Copenhagen.
The first main session at the COST298 conference is on interdisciplinary design, and begins with a presentation by James Stewart and Laurence Claeys. They ask how speculative research for innovation can be conducted within interdisciplinary frameworks. Problem here include that different disciplines work within very different time scales (e.g. rapid prototyping vs. long-term observation of users), that they use different mental models, and that disciplines tend to under-value one another and misuse one another's research approaches.
Creative, inventive interdisciplinary cooperation can be exciting and inspiring, but this is not enough; it must also be principled and structured. Designers, for example, take an interventionist approach (which James describes as the 'dynamite' method - blow things up and see what happens), whereas social scientists take a longer-term, planned, observational approach. This leads them to very different conceptions of the user, for example - the user is positioned variously as inspirator, informer, co-creator, tester, or adopter, for example. How can such different approaches be woven together?

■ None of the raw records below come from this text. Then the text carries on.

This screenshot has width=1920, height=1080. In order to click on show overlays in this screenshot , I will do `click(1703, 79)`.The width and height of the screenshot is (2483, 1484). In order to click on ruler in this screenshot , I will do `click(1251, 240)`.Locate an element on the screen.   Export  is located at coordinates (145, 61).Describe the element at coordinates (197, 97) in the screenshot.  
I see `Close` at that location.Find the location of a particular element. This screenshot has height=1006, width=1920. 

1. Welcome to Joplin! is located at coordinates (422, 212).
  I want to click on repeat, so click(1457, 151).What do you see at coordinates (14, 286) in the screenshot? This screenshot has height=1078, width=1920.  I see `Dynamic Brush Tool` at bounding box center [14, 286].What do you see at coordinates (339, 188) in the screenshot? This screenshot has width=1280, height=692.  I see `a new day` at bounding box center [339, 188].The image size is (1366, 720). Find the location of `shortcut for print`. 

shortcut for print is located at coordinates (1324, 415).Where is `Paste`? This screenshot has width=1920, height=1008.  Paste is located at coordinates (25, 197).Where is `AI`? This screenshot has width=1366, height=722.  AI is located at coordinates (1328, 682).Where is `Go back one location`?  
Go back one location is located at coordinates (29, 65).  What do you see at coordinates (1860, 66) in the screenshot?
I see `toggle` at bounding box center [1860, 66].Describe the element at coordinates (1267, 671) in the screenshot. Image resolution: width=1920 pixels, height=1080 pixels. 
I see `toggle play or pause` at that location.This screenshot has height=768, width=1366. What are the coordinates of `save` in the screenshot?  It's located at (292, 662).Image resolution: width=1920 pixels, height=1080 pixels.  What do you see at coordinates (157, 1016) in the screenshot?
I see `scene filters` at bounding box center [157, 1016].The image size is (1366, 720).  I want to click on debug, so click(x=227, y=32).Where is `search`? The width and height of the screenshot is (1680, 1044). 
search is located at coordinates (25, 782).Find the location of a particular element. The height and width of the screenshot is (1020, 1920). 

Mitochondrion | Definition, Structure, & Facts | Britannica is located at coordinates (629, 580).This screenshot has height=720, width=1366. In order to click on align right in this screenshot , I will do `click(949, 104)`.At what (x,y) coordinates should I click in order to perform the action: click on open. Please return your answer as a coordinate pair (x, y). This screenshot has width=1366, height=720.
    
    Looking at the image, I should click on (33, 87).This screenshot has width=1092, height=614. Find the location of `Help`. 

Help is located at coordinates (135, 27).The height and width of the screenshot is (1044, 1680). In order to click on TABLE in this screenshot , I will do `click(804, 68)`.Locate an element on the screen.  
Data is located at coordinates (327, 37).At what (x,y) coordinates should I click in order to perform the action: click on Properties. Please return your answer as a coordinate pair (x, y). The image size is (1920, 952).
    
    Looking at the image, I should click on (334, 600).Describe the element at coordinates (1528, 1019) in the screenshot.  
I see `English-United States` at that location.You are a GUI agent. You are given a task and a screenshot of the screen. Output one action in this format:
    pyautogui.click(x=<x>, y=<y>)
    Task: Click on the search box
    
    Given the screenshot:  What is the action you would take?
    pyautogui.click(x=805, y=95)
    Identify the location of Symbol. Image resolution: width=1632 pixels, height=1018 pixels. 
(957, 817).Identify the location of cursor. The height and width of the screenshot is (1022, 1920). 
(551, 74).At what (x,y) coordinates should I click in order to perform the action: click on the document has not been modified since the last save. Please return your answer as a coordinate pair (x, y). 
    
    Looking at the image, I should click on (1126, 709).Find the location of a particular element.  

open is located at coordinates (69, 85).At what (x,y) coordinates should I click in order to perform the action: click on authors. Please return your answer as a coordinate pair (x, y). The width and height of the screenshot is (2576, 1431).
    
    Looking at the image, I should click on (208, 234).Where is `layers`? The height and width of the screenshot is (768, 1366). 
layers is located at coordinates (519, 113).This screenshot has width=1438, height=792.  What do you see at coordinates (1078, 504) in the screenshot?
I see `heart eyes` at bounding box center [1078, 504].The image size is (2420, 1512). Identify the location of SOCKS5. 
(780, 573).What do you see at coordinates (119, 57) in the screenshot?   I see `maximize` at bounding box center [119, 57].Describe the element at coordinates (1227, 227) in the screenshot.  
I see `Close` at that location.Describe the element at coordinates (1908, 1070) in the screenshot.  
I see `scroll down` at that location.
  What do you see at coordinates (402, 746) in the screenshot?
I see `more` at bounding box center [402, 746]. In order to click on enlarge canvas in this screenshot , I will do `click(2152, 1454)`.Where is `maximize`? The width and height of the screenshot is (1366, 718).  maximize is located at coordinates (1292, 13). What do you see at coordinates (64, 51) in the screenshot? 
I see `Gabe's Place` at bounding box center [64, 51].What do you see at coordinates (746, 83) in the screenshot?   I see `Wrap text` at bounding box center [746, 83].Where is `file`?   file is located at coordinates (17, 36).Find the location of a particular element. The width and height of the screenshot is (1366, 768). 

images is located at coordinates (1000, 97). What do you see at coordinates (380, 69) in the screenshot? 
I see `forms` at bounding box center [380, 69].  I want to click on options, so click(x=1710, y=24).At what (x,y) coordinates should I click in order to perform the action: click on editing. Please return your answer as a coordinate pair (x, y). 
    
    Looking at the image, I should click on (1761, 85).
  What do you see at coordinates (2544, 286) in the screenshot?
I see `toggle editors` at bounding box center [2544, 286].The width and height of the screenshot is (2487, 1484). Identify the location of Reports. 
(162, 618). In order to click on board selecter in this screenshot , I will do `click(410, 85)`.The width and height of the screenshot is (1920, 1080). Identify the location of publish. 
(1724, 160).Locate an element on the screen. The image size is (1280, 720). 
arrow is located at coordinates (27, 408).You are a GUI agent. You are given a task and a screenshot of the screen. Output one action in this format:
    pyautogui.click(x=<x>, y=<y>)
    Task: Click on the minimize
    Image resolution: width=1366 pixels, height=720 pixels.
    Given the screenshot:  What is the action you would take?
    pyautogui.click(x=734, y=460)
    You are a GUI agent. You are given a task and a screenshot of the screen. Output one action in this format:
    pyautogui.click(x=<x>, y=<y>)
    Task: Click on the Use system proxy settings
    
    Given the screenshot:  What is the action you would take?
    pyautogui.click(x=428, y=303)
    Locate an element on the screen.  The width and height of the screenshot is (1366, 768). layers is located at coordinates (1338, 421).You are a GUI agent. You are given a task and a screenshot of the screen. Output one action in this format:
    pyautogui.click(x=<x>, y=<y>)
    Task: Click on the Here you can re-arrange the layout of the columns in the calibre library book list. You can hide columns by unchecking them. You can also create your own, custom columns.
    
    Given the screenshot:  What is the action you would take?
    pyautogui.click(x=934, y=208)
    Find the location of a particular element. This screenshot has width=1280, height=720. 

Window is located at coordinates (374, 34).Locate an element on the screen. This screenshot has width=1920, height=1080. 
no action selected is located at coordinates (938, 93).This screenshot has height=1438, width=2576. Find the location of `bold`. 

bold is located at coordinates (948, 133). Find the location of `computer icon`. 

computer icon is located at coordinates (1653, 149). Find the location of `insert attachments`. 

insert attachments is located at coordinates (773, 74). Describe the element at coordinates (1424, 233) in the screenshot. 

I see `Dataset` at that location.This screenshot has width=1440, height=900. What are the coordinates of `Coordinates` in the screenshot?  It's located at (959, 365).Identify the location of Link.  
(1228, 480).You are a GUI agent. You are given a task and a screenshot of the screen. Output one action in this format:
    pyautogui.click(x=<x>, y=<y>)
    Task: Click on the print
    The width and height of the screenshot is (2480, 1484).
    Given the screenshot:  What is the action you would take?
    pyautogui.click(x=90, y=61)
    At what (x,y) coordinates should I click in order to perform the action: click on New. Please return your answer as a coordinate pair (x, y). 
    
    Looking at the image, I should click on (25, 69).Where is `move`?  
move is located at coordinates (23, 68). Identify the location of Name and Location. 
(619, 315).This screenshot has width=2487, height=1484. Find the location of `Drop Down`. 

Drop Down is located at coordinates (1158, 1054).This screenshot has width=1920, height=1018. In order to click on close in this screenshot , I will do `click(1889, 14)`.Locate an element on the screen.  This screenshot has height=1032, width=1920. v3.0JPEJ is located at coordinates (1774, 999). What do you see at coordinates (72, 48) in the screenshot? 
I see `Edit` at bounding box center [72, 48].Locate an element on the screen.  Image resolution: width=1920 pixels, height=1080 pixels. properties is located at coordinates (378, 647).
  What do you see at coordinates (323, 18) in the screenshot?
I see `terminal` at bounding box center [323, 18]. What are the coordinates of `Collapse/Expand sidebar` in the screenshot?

User research is a good way to bring together interdisciplinary teams, in fact. Everyone in the team can engage with the users; doing such research opens up the world of people; researchers learn by evaluating the research together; speculative reseach makes things happen well beyond theoretical perspectives only; social scientists can contribute their knowledge as they work on synthesising results; and participants can teach each other one another's methods by doing, and thereby perhaps generate new methods.